3.2. O Ministério Público ([6]), na sua resposta de 22Nov05, pronunciou-se pelo improvimento do recurso:

AA Almeida recorre da pena escolhida e da respectiva medida, alegando, em síntese, que a pena aplicada não é a adequada, que o tribunal devia ter tido em consideração factos que depunham a seu favor, que a gravidade da sua conduta é reduzida, que as vítimas foram negligentes, que as quantias em que estas ficaram lesadas são relativamente baixas, que o objectivo do tribunal pode ser prosseguido por pena alternativa à de prisão e que se encontra familiar e socialmente inserida e, conclui, requerendo a substituição da pena de prisão por uma não privativa da liberdade. (...) Dos argumentos invocados pela arguida, os que eram do conhecimento do tribunal foram devidamente ponderados no acórdão na escolha da pena e fixação da respectiva medida e os demais só na motivação do recurso e sem comprovação foram trazidos ao seu conhecimento, pelo que não podem ser considerados quer pelo tribunal a quo (por se haver esgotado o seu poder jurisdicional) quer pelo tribunal ad quem (por lhe estar vedado conhecer de factos novos em sede de recurso ordinário). Tanto os motivos que determinaram o tribunal a optar convictamente pela pena de prisão como os que o levaram a afastar decididamente a suspensão da sua execução constam pormenorizadamente explicitados na parte decisória do acórdão recorrido, não merecendo a decisão qualquer censura por ser a que se adequa à gravidade da sua conduta, ao seu grau de culpa, ao seu comportamento processual e a não se mostrar este coadunável com um juízo de prognose favorável. Logo, deve negar-se provimento ao recurso interposto já que a decisão tomada pelo tribunal é a adequada e justa, atendendo aos elementos de que dispunha sobre a arguida, e só estes podem ser considerados em sede de recurso ordinário.

4. A SUSPENSÃO DA PENA

4.1. Perante uma pena de prisão – como esta – «aplicada em medida não superior a 3 anos», o tribunal haveria de suspendê-la «se, atendendo à personalidade do agente, às condições da sua vida, à sua conduta anterior e posterior ao crime e às circunstâncias deste concluir que a simples censura do facto e a ameaça da prisão realizam de forma adequada e suficiente as finalidades da punição» (art. 50.1 do CP).

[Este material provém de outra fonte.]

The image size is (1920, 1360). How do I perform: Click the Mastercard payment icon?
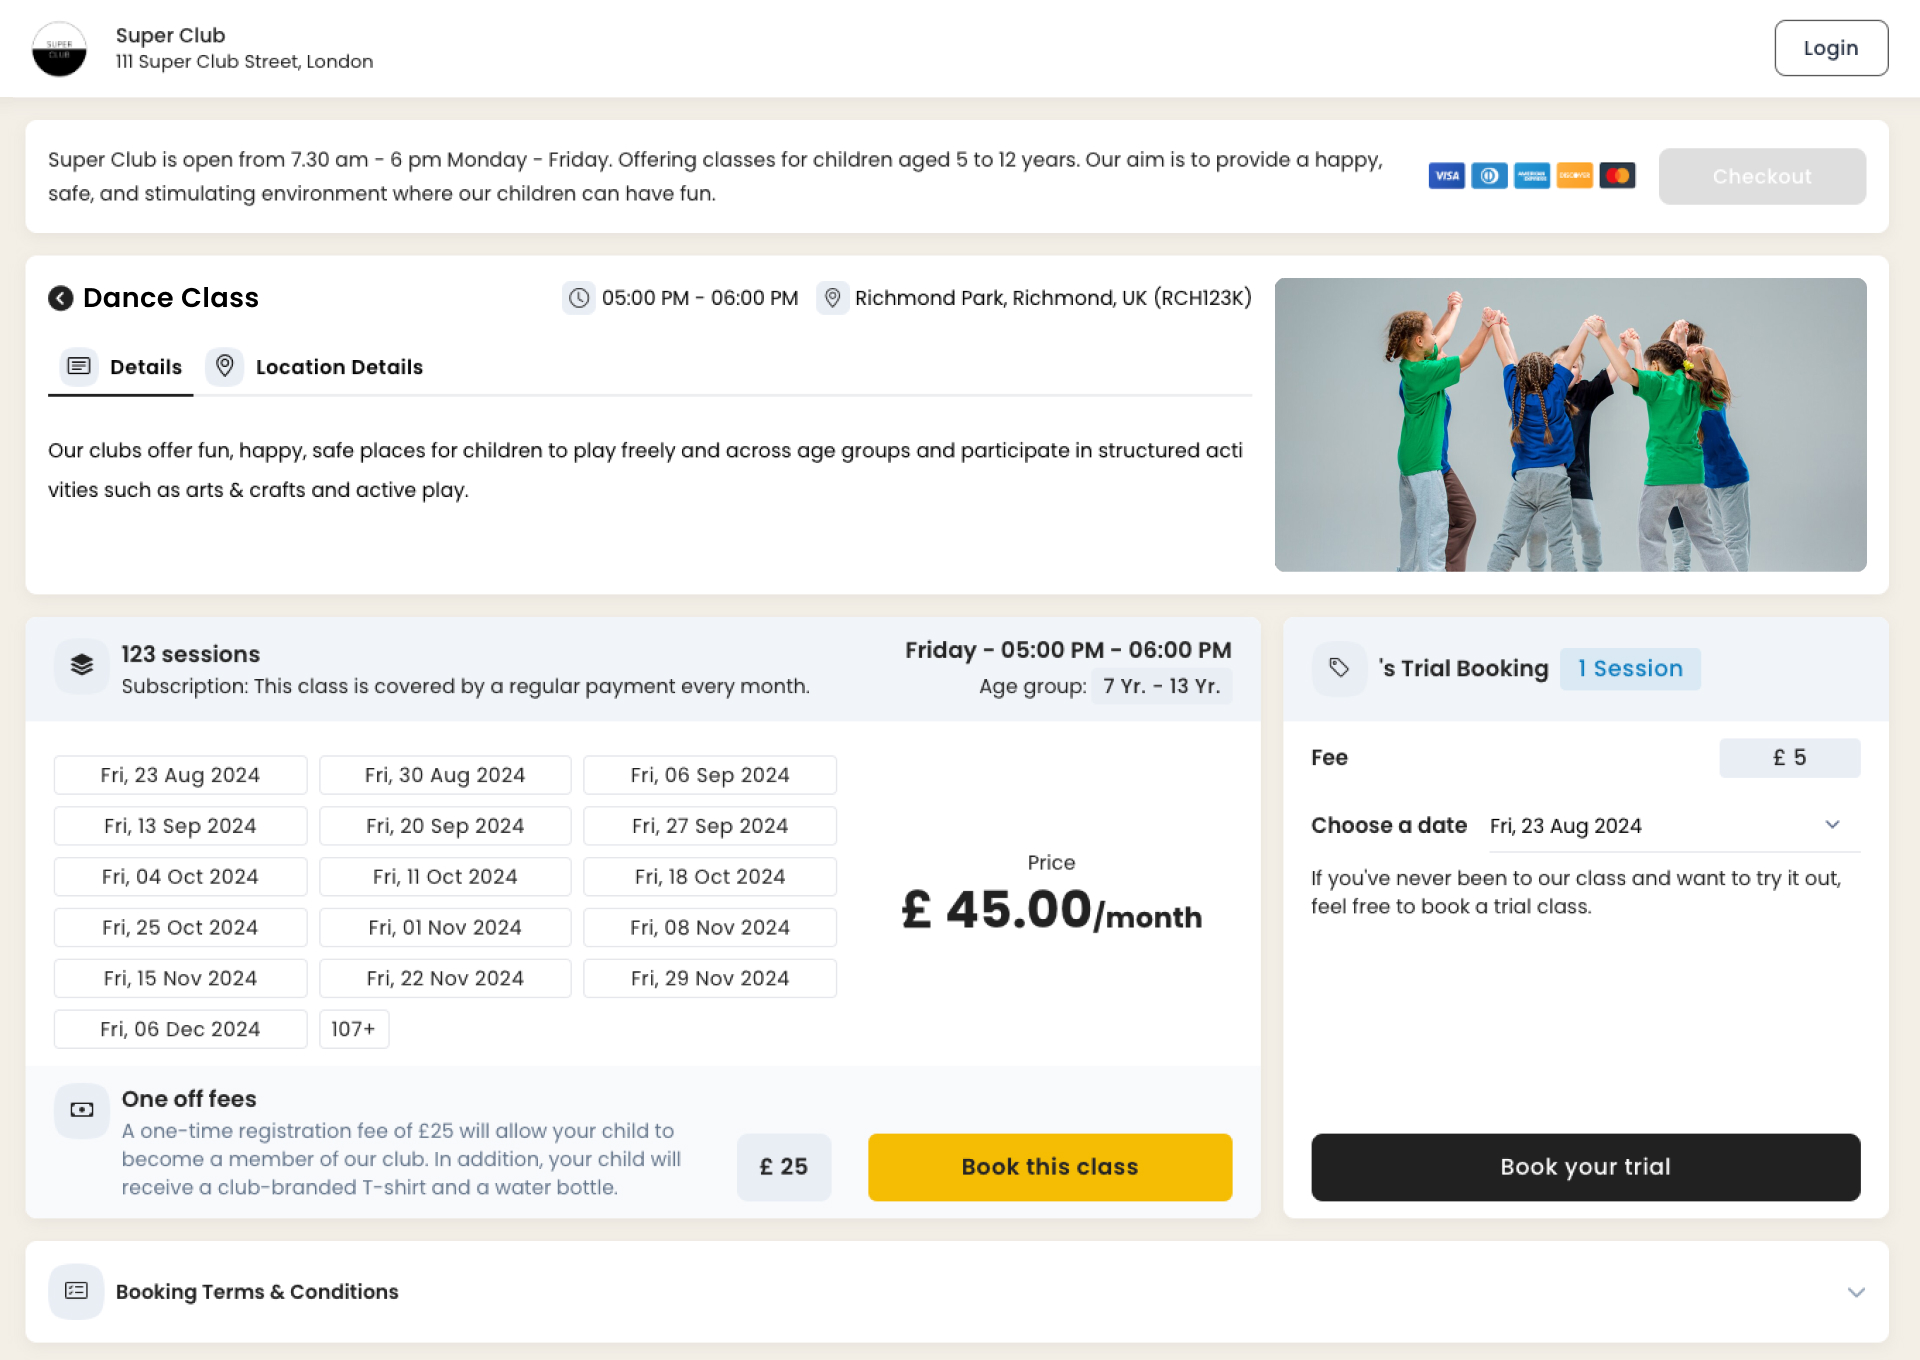coord(1617,176)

4.2. No caso, o tribunal a quo entendeu – e, por isso, a negou - que «toda a conduta dos arguidos desaconselha[va] a suspensão da execução da pena e nada de relevante se descortina[va] na personalidade, nas condições de vida, na conduta posterior ou nas circunstâncias dos crimes que justifi[cass]em uma opção fundada pela suspensão»:

«Recordando que as finalidades da punição são a protecção de bens jurídicos e a reintegração do agente na sociedade (art. 40º nº 1 do Código Penal), não se mostra razoável no caso dos autos a suspensão da execução da pena de prisão já que esse juízo de prognose não se mostra coadunável com o comportamento processual relapso dos arguidos, pendência de processos em que foram declarados contumazes, ausência de paradeiro certo ou modo de vida lícito conhecido, tipologia e reiteração das condutas criminosas em apreço nos autos não se vislumbrando que por essa via menos gravosa seja possível obter a reinserção social dos arguidos, nem garantir a protecção dos bens jurídicos»

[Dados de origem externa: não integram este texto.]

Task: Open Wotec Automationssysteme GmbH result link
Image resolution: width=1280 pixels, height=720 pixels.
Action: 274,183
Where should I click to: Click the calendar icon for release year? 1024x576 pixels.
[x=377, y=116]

4.3. Acontece, porém, que o tribunal a quo - tendo julgado a arguida na sua ausência e não dispondo de um relatório social que o auxiliasse na «correcta determinação da sanção» (e que, suprindo o contributo da própria, lhe permitisse clarificar – tanto mais que a arguida não tinha antecedentes criminais – a sua «personalidade», as «condições da sua vida», a sua «conduta anterior e posterior ao crime» e a sua eventual dependência emocional e económica relativamente ao co-arguido)[7] - se decidiu pela não substituição da prisão por suspensão em função, simplesmente, do «comportamento processual relapso dos arguidos», da «pendência de [outros] processos» e da «ausência de paradeiro certo ou modo de vida lícito conhecido».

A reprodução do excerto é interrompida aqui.